According to some of her friends and classmates, building relationships is one of Dillon’s greatest strengths.
“One thing that stands out to me is that she cares for the women around her in her life,” said Jeff Pan, a fellow graduate student at Moody Theological Seminary, of Dillon. “She invests her time and genuine care into their lives.”
“Her delight is in the Lord, and it shines as she spends time with the people around her,” said Christina Mueller, a close friend of Dillon’s. “She has a servant’s heart.”
Upon returning, Dillon said that the experience changed her and her views on God. “He is working and he is interested in what’s going on all over the place,” she said. “He can’t be contained in a box, so I think that that is one huge shift in my perspective.”

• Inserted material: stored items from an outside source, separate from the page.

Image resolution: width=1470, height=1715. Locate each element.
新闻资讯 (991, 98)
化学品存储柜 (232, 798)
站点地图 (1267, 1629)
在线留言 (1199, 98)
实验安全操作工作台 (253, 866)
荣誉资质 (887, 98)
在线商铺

“Working in another country and seeing different things does kind of mature you and change the way you think about things,” Elizabeth Koenig, a fellow graduate student at Moody, said.
For the time being, Dillon said she plans to continue with her Biblical studies at Moody and hopes to go back overseas to continue the work God has planned for her.

“Instead of trying to make us all the same,” Dillon said, “we should just really be who God made us to be because it’s a good thing. It’s a good thing that we’re different.”